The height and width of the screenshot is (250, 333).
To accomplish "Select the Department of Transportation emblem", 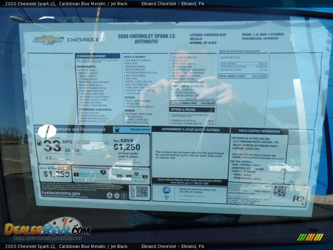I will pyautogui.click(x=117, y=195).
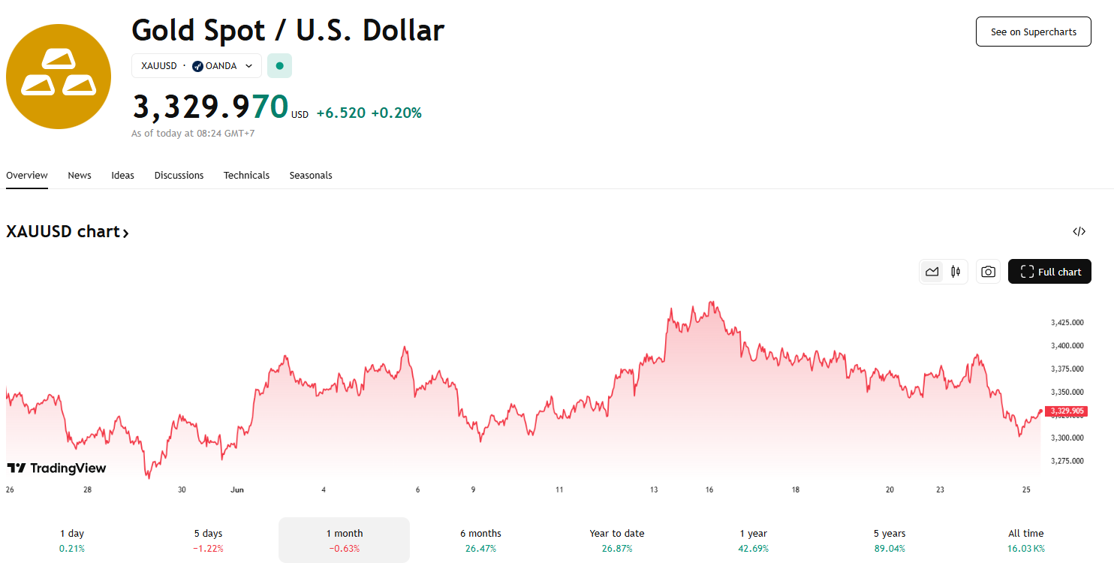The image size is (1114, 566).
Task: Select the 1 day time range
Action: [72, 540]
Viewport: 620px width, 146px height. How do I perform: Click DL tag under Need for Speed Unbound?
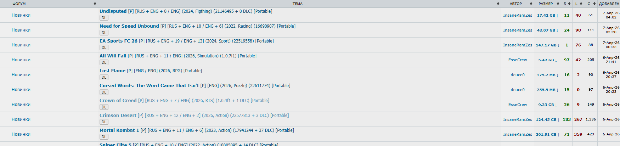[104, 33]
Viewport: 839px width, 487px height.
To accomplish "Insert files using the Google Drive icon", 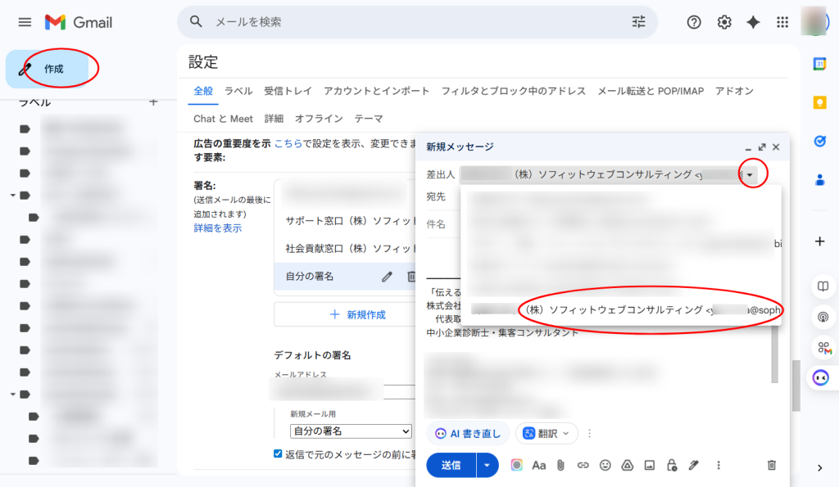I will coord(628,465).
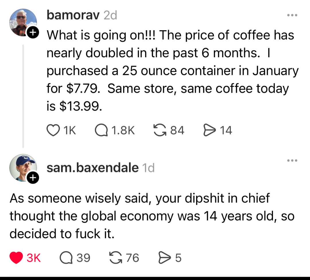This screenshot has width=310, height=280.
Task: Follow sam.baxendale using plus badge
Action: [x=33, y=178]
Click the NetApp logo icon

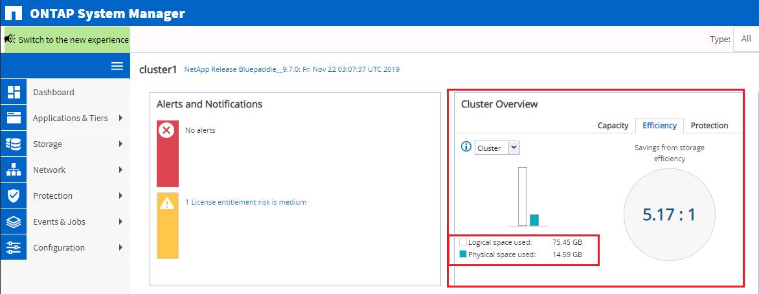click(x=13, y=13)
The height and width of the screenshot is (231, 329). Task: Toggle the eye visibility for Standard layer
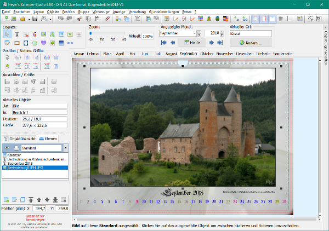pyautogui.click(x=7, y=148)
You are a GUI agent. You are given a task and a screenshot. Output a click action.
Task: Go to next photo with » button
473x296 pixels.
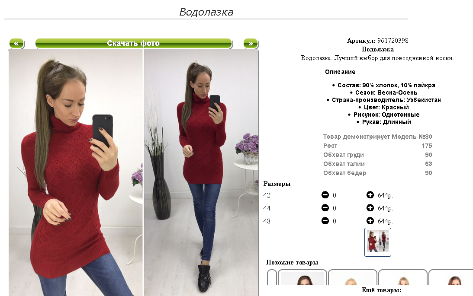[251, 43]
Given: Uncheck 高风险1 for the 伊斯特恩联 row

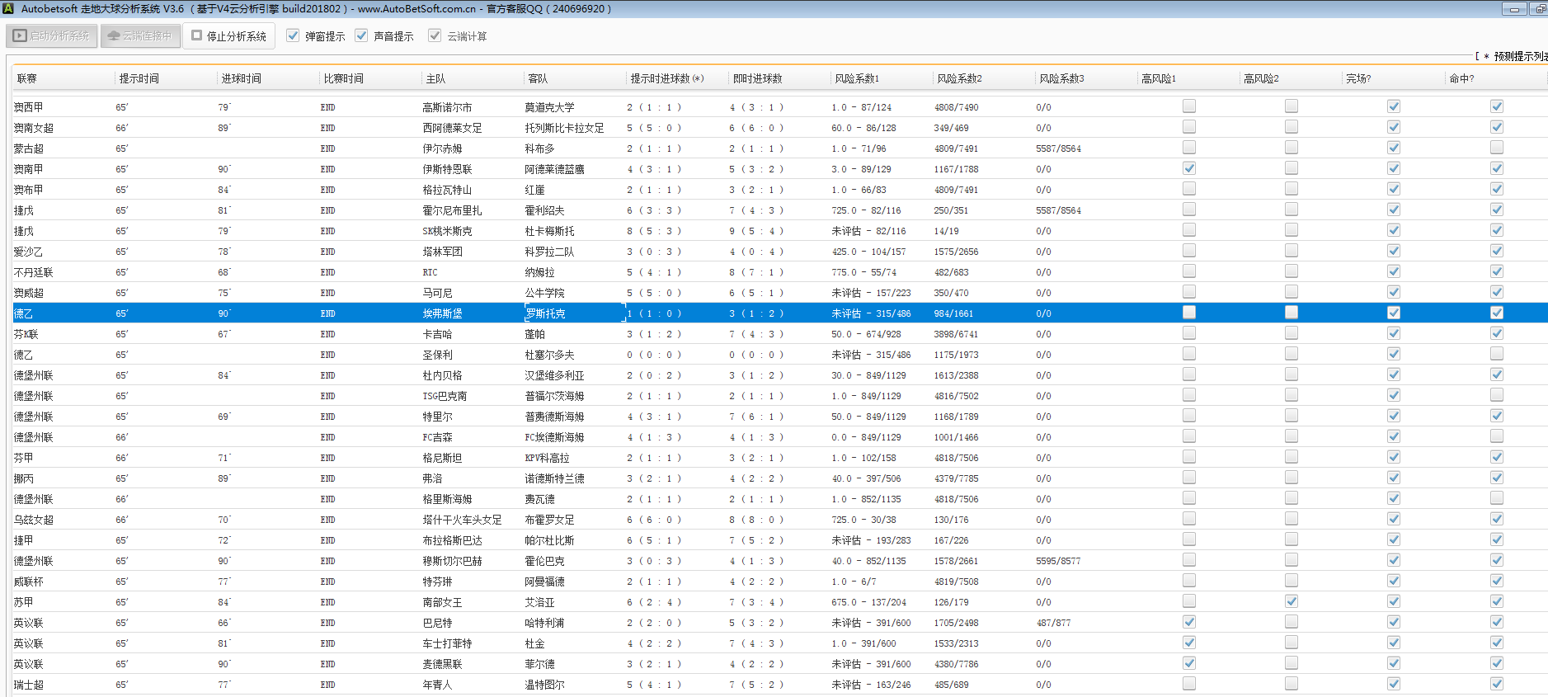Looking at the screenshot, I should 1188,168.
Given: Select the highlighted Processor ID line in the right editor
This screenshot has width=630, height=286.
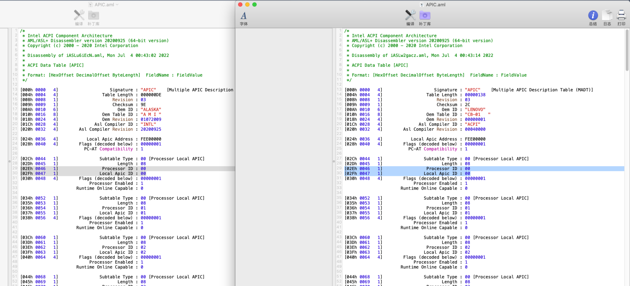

■ **WHAT TO DO**
What is needed here is an exact copy of the lines from the line containing "The height and width of the screenshot is (231, 329)." through the end of the records, with every picture left out.

■ **OUTPUT FOR THIS TASK**
The height and width of the screenshot is (231, 329). Task: Toggle the eye visibility for Standard layer
pyautogui.click(x=7, y=148)
You are a GUI agent. You are given a task and a screenshot. Output a click action.
Task: Go to next photo with » button
473x296 pixels.
[251, 43]
Given: Uncheck 高风险1 for the 伊斯特恩联 row

Looking at the screenshot, I should 1188,168.
Given: Select the highlighted Processor ID line in the right editor
This screenshot has width=630, height=286.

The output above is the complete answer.